Kuruman Cydrela Burrowing spider
- Conservation status: Least Concern (SANBI Red List)

Scientific classification
- Kingdom: Animalia
- Phylum: Arthropoda
- Subphylum: Chelicerata
- Class: Arachnida
- Order: Araneae
- Infraorder: Araneomorphae
- Family: Zodariidae
- Genus: Cydrela
- Species: C. spinifrons
- Binomial name: Cydrela spinifrons Hewitt, 1915

= Cydrela spinifrons =

- Authority: Hewitt, 1915
- Conservation status: LC

Species of spider

Cydrela spinifrons is a species of spider in the family Zodariidae. It is endemic to South Africa and is commonly known as the Kuruman Cydrela Burrowing spider.

== Distribution ==
Cydrela spinifrons is found across three South African provinces: Limpopo, Mpumalanga, and Northern Cape. Key localities include Kuruman, Kruger National Park, and several nature reserves in the Soutpansberg region.

== Habitat ==
The species occurs at altitudes ranging from 285 to 1558 m above sea level in the Grassland and Savanna biomes. Specimens have been collected using pitfall traps.

== Description ==

Female Cydrela spinifrons have a total length of 11 mm. The carapace and appendages are pale yellowish-brown. The opisthosoma is blackish-brown with distinctive pale markings including a shallow Λ-shaped band arranged transversely in the middle portion, followed by four somewhat indistinct transverse stripes.
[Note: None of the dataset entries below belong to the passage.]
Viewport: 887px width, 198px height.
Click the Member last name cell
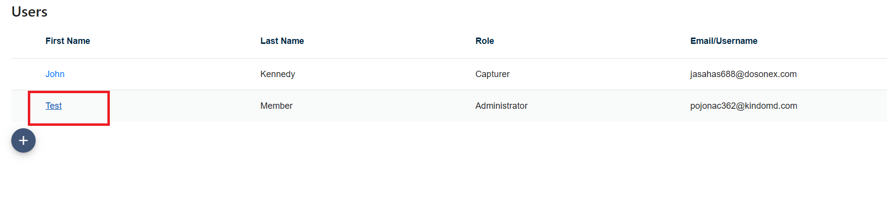pos(276,106)
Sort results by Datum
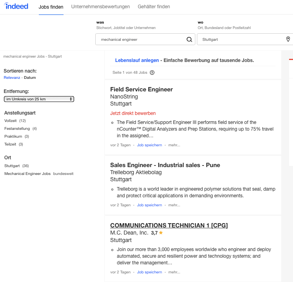 click(30, 78)
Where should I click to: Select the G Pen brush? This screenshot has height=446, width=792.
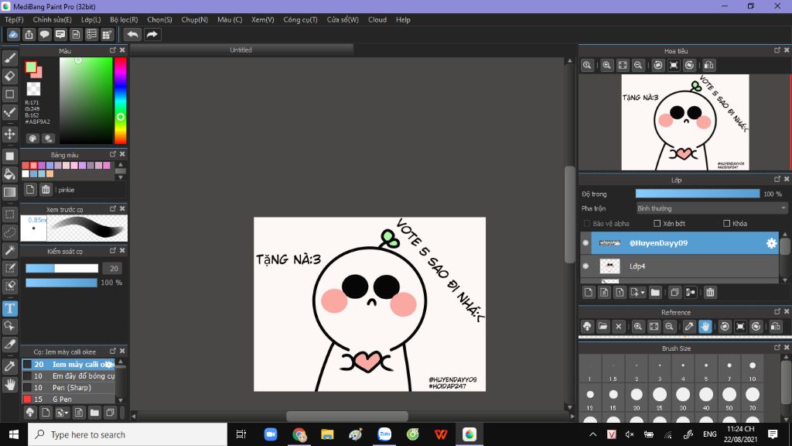(62, 399)
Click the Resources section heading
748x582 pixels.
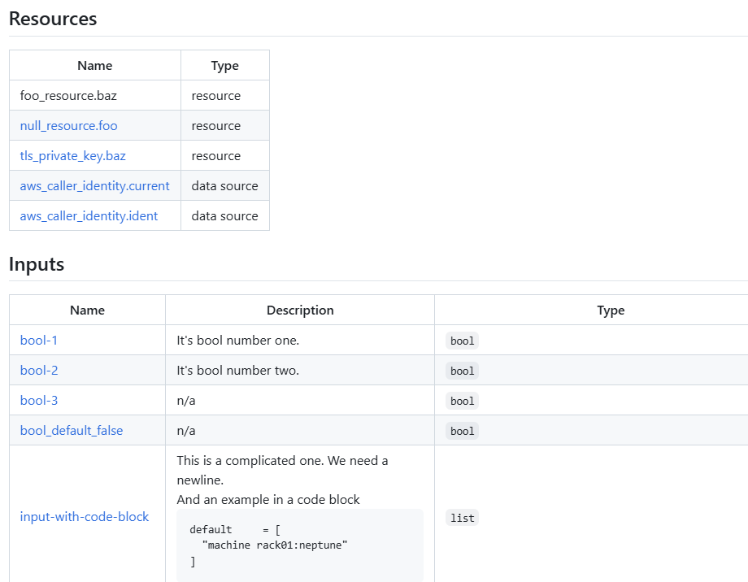point(52,19)
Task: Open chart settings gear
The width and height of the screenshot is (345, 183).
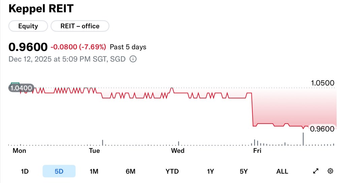Action: tap(330, 171)
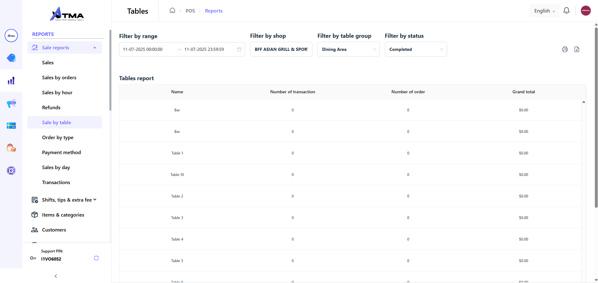Screen dimensions: 598x283
Task: Open the marketing megaphone icon in the sidebar
Action: [x=11, y=103]

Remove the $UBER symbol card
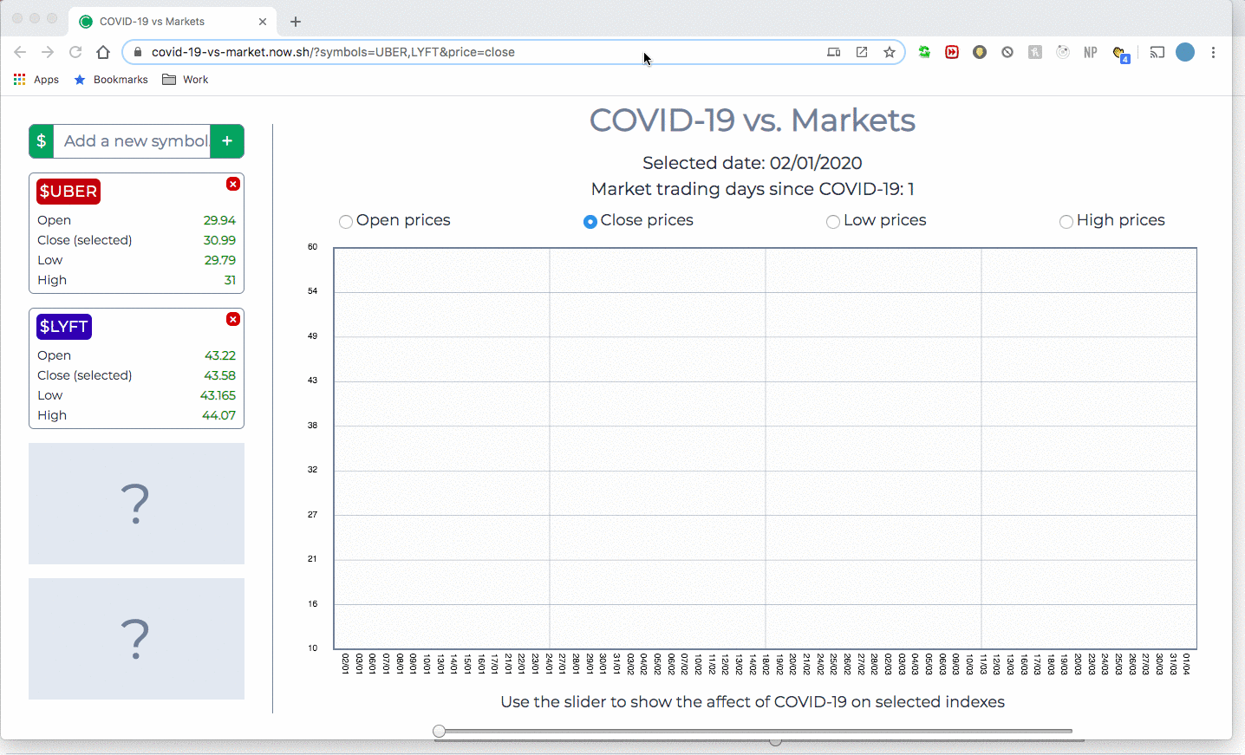(x=232, y=184)
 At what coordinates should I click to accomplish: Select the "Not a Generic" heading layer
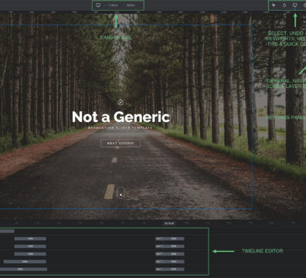121,117
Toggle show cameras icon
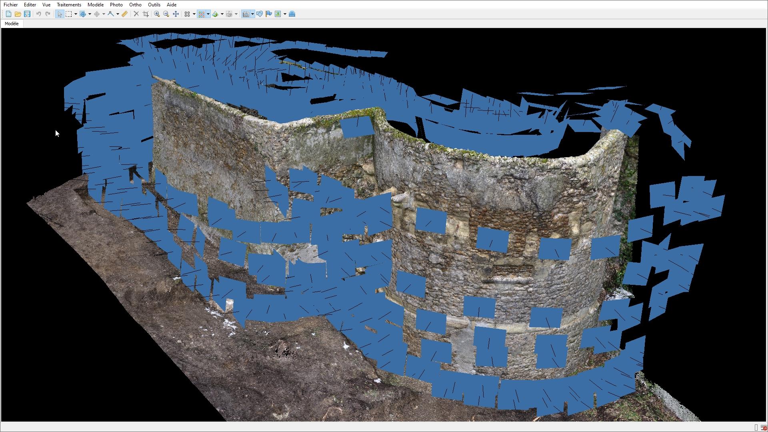The width and height of the screenshot is (768, 432). point(246,14)
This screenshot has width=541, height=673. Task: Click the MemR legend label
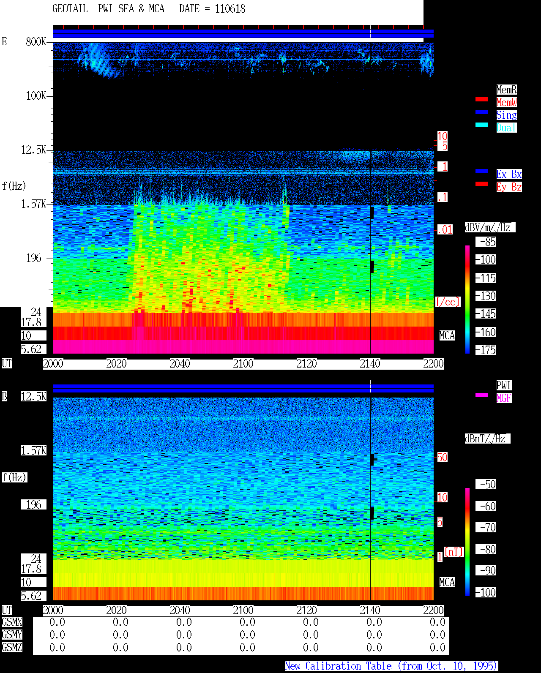click(x=506, y=90)
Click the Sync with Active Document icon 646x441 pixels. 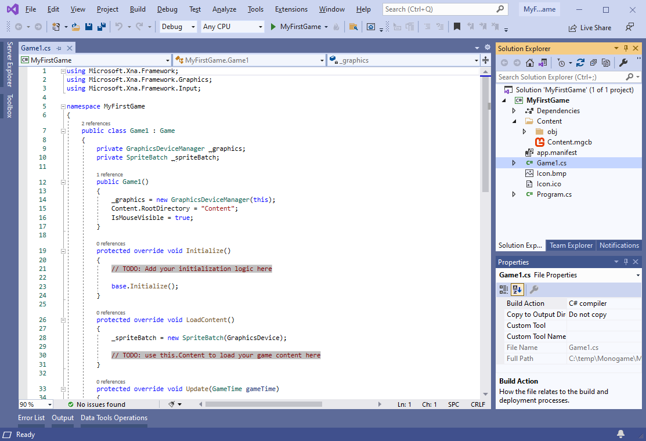(580, 63)
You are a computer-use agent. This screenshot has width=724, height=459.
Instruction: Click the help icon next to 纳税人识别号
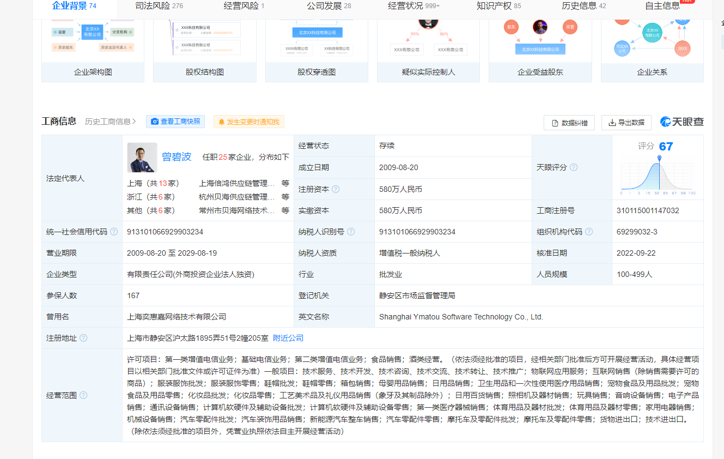coord(351,232)
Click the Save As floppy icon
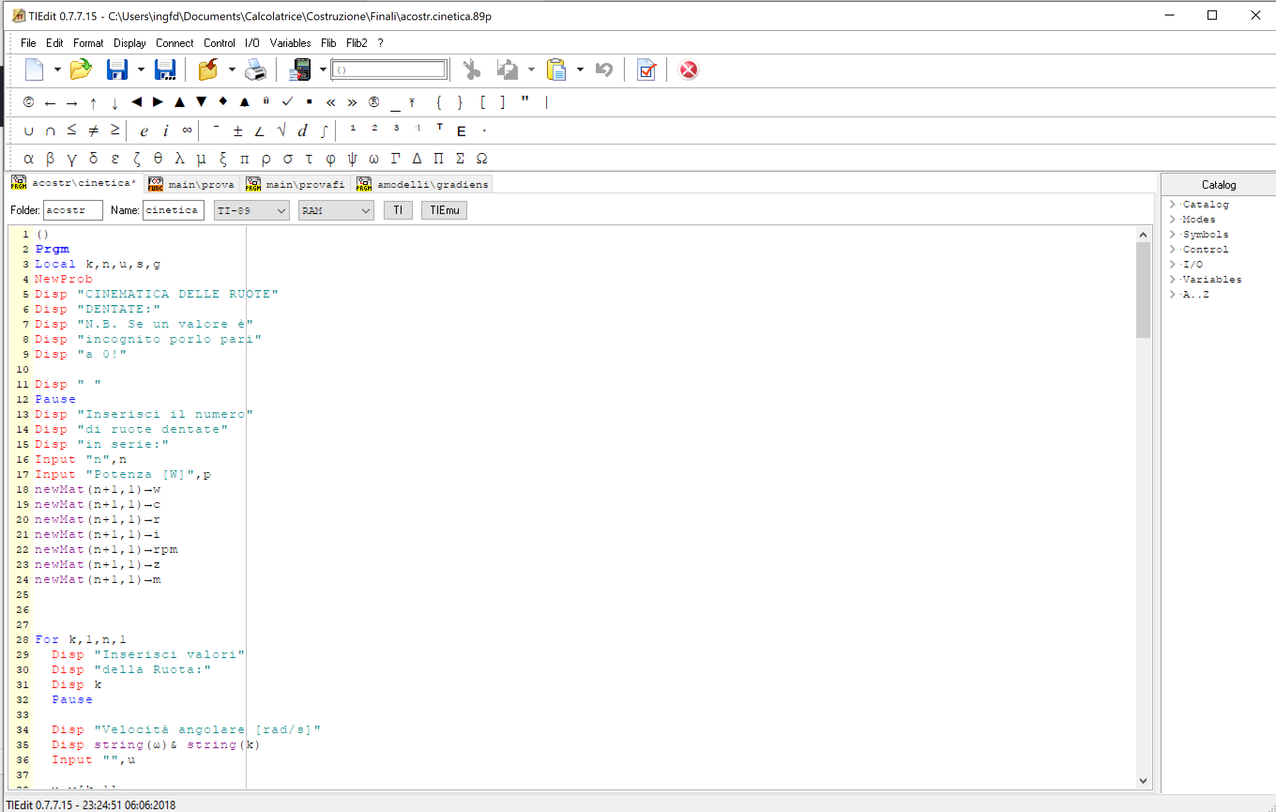This screenshot has height=812, width=1276. coord(165,69)
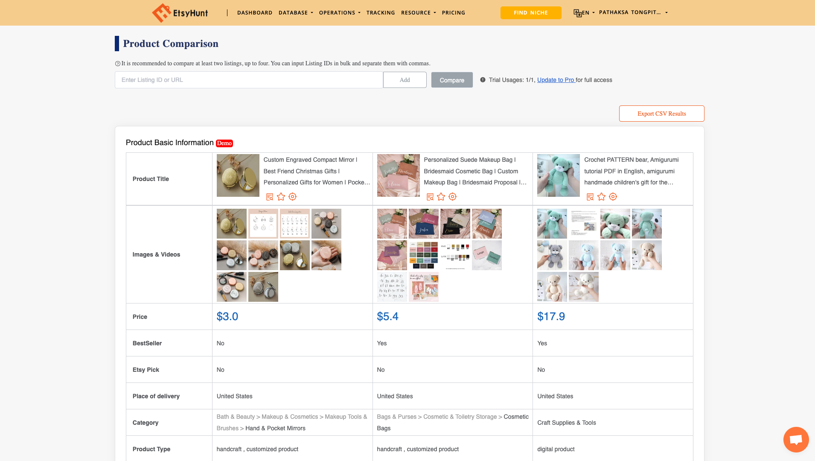
Task: Click the Listing ID or URL input field
Action: coord(249,80)
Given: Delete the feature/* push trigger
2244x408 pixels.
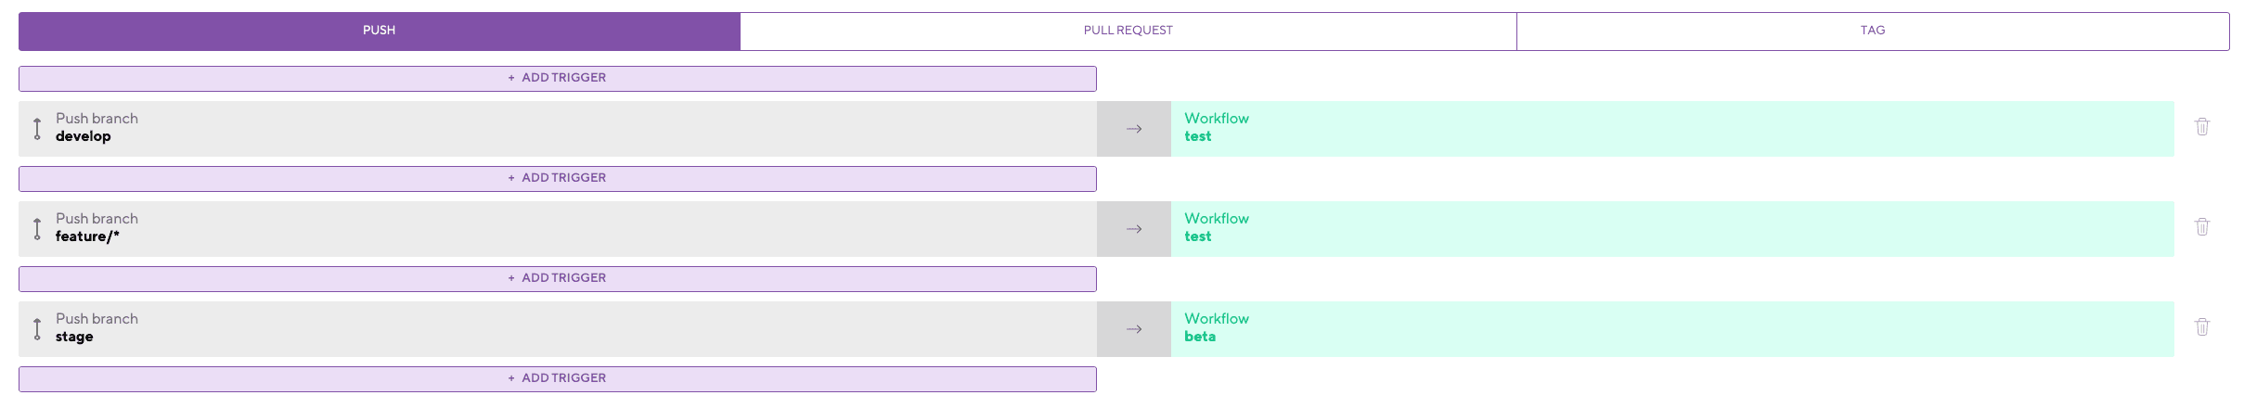Looking at the screenshot, I should point(2201,227).
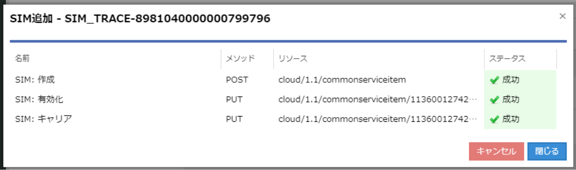576x170 pixels.
Task: Click the success checkmark in SIM: 有効化 row
Action: 494,99
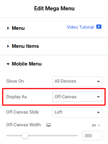Click the Off-Canvas Slide dropdown arrow

tap(98, 112)
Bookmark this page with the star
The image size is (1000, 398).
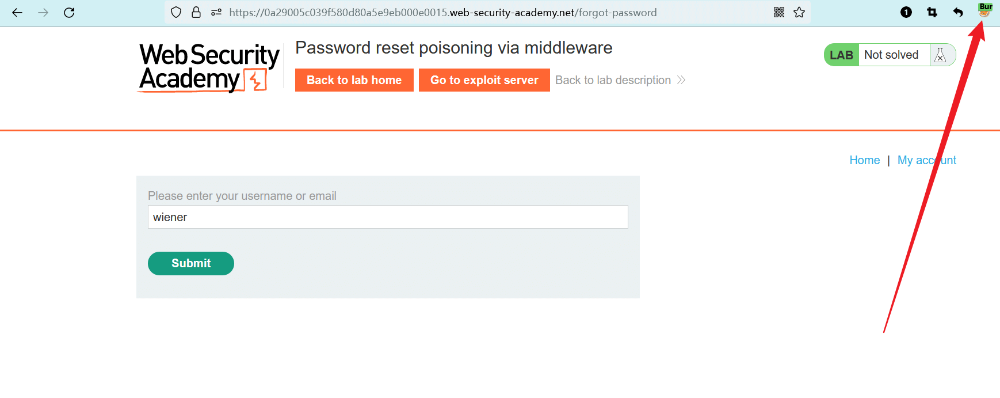point(799,13)
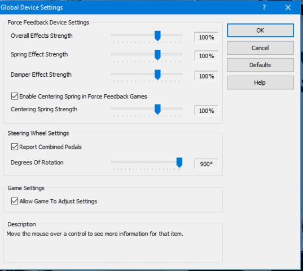Viewport: 303px width, 271px height.
Task: Click the question mark help icon in title bar
Action: 264,7
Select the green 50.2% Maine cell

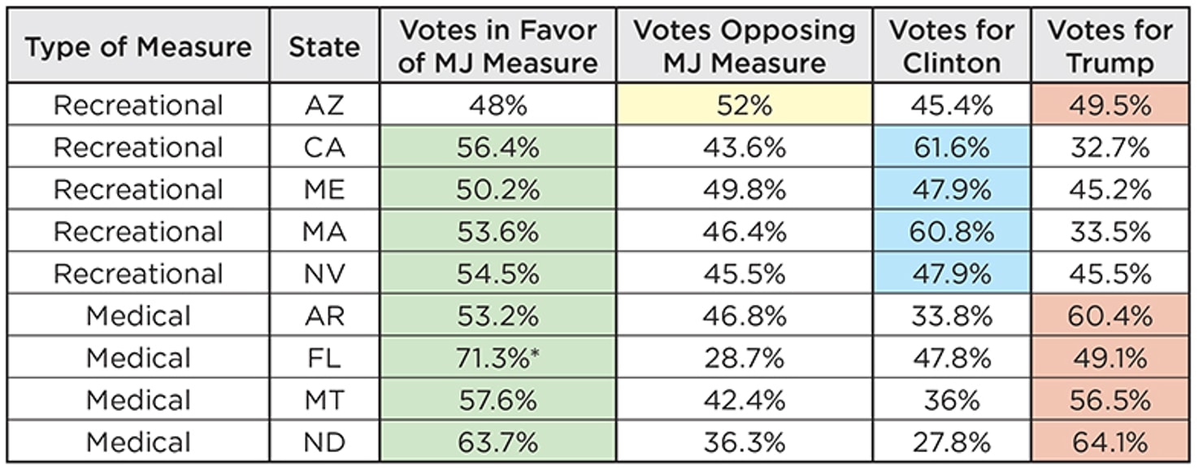click(498, 189)
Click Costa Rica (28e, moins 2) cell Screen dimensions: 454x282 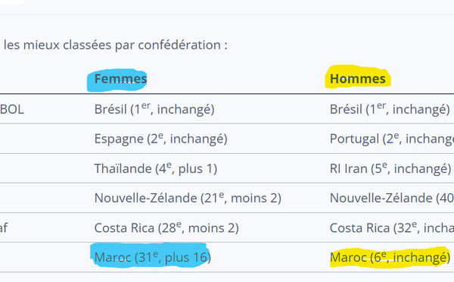[166, 228]
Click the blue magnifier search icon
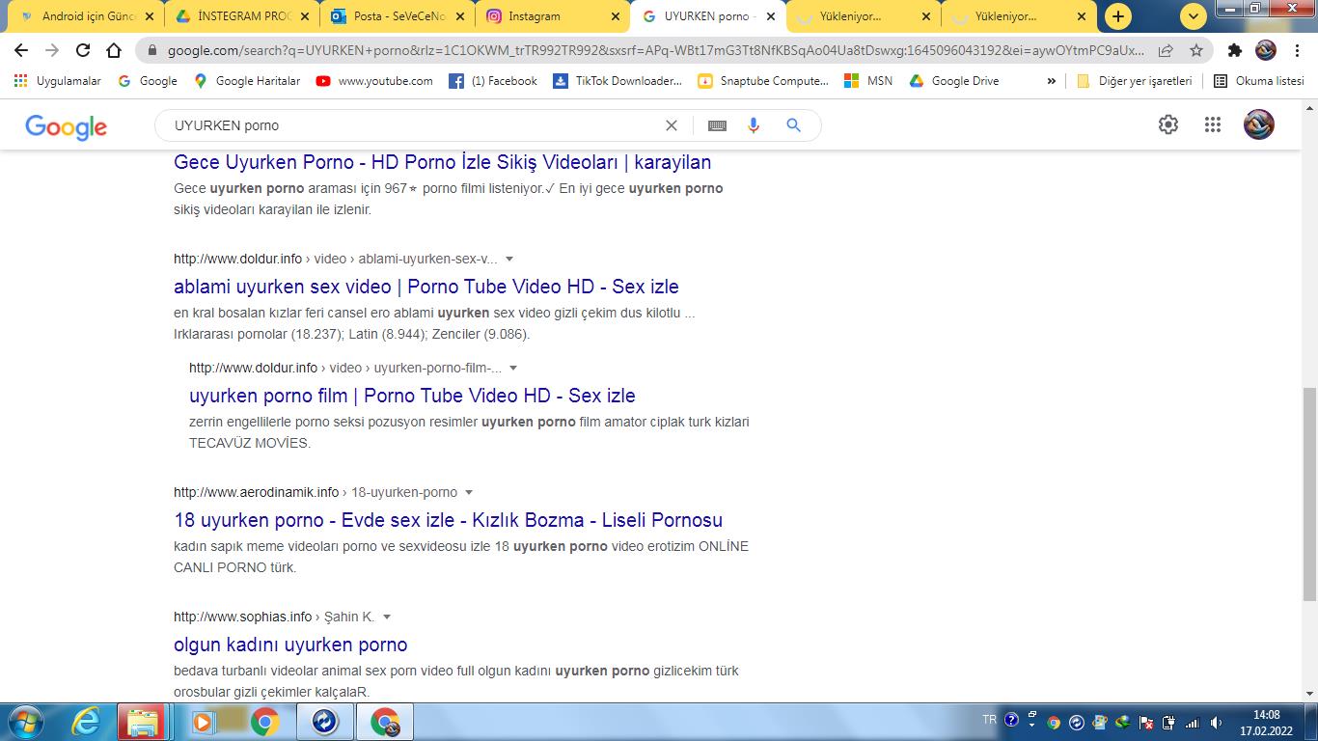1318x741 pixels. point(793,125)
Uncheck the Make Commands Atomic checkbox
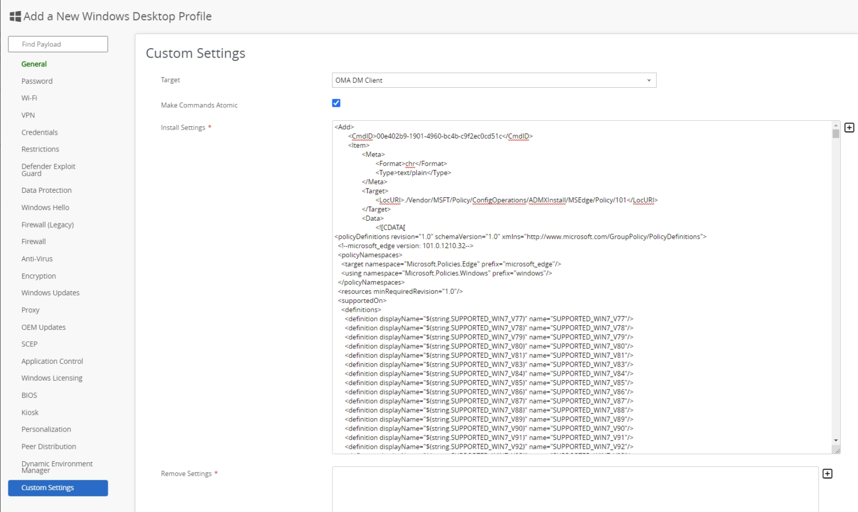 coord(336,103)
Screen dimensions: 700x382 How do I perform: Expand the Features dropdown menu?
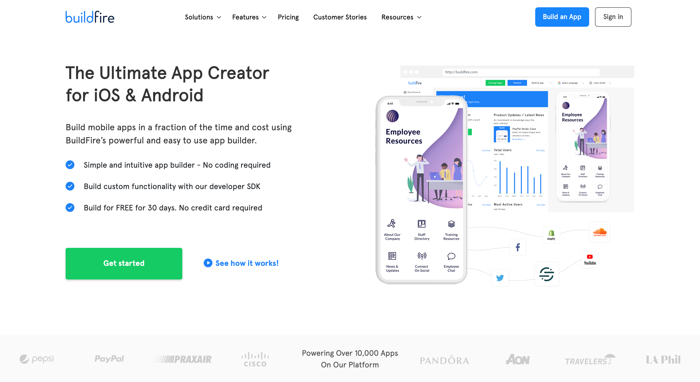[249, 17]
Laterally and inferiorly in the posterior half of the opisthosoma is a pale broad band that connects with the Λ-shaped mark on the dorsal surface and unites posteriorly just in front of the vent.

== Conservation ==
The species is listed as Least Concern by the South African National Biodiversity Institute due to its wide distribution. Although only known from females, it has a sufficiently broad geographical range. It is protected in five protected areas which are Blouberg Nature Reserve, Kruger National Park, Hanglip State Forest, Witsand Nature Reserve, and Benfontein Game Reserve.